Marten Falls First Nation is an Anishinaabe First Nation reserve located in northern Ontario. The First Nation occupies communities on both sides of the Albany River in Northern Ontario, including Ogoki Post (Ojibwe: Ogookiing) in the Cochrane District and Marten Falls in the Kenora District. As of December 2013, the First Nation had a total registered population of 728 people, of which their on-reserve population was 328 people.

==Profile==

Ogoki is a First Nation community managed by the Marten Falls Band. It has a registered population of roughly four hundred people, with additional transient residents fulfilling healthcare, teaching or policing roles. The town is served by Ogoki Post Airport, and has its own community radio station, CKFN 89.9 FM (a repeater of CKWT-FM).

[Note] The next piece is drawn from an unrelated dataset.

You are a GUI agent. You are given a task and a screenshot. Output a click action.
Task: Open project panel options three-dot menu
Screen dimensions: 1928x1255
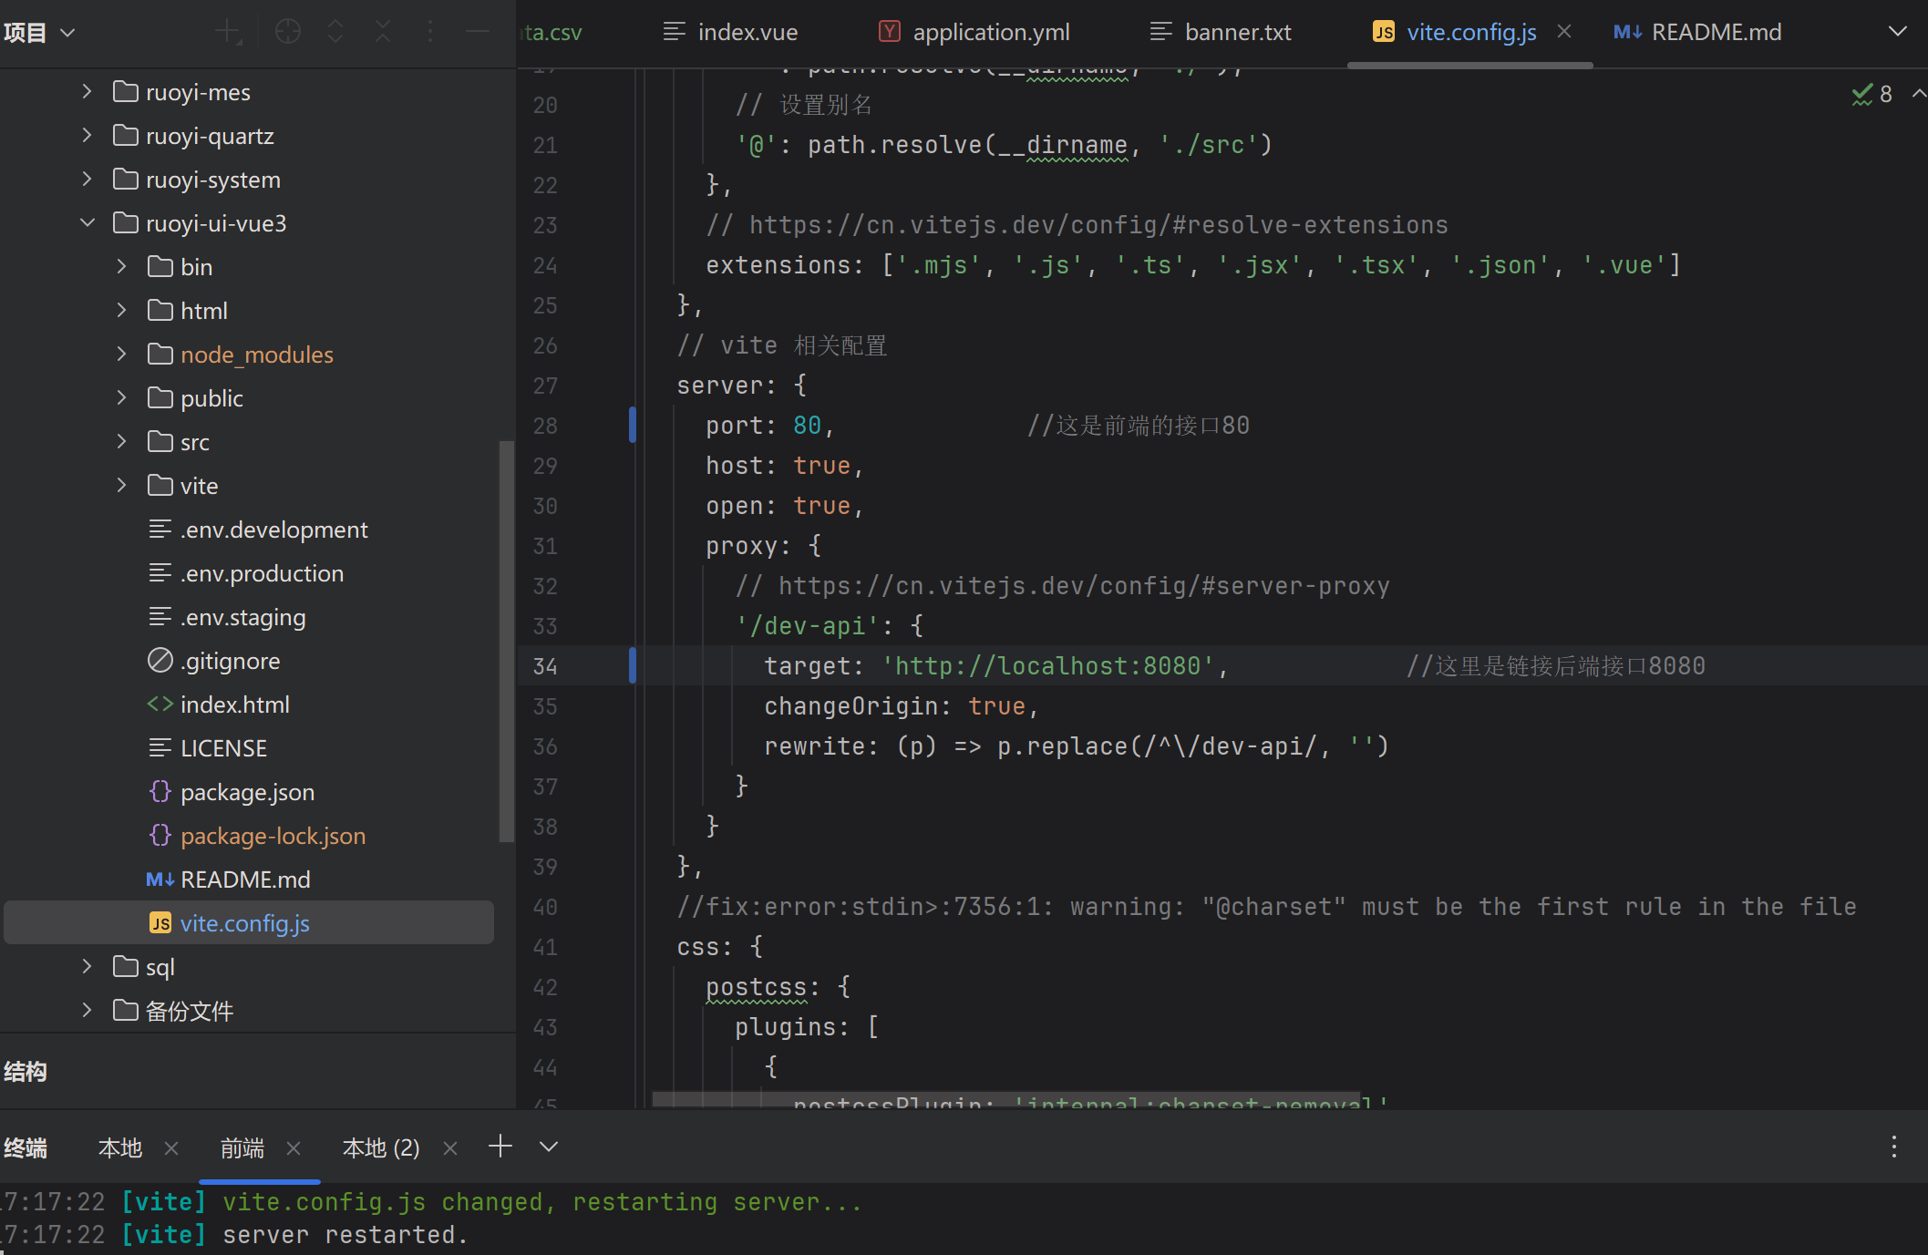pos(430,32)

The only road access to the community is through winter roads, and it is fly-in only in terms of year-round travel. The community has worked to maintain an ice road in recent years; however, from 2000 to 2014, there were no winter roads.

== Government ==

===Governance===
Marten Falls First Nation elects its council members through the Act Electoral System for a two-year term, consisting of a chief and seven councillors. Chief Ambrose Achneepineskum's term ran from September 30, 2017, to September 29, 2019. The councillors are: Russell Achneepineskum, Paul Achneepineskum, Sam Achneepineskum Sr, Bob Baxter, Shane Baxter, Eli Coaster, Allan Moonias, Linda Moonias, and Darrin Spence.

===Council===
As a signatory to Treaty 9, Marten Falls First Nation is a member of the Matawa First Nations, a Regional Chief's Council, and Nishnawbe Aski Nation, a Tribal Political Organization representing the majority of the First Nations in northern Ontario. Through these council memberships, the First Nation receives additional services, ranging from Economic Development assistance and Health Care assistance to Nishnawbe-Aski Police Service.

===Services===
The healthcare in the community is serviced by a First Nations Inuit Health (a branch of Health Canada) clinic staffed by community health nurses (CHN). There is a K-8 school (Henry Coaster Memorial School) that staffs teachers from both outside the community and within the First Nation. The on-reserve version of Children's Aid is provided through Tikinagan Child and Family Services. Ogoki is policed by the Nishnawbe-Aski Police Service, an Aboriginal-based service.

===Reserve===
The First Nation has reserved for themselves the 7770.1 ha Marten Falls Indian Reserve 65, located on the north bank of the Albany River, about 170 km northeast of Nakina, Ontario.

==History==

Marten Falls was the home of Chanie Wenjack, a young boy who died in 1966 while trying to return home after escaping from an Indian residential school. His story was dramatized in Secret Path, a multimedia music, film and graphic novel project by Gord Downie and Jeff Lemire.

==Transportation==
Marten Falls is proposing a new all-season access road to be built to replace the winter road. The new road will connect to Ontario Highway 643 at its northern terminus northwest of Aroland.
The First Nation is served by Ogoki Post Airport, which connects to Thunder Bay and other First Nations through air transport.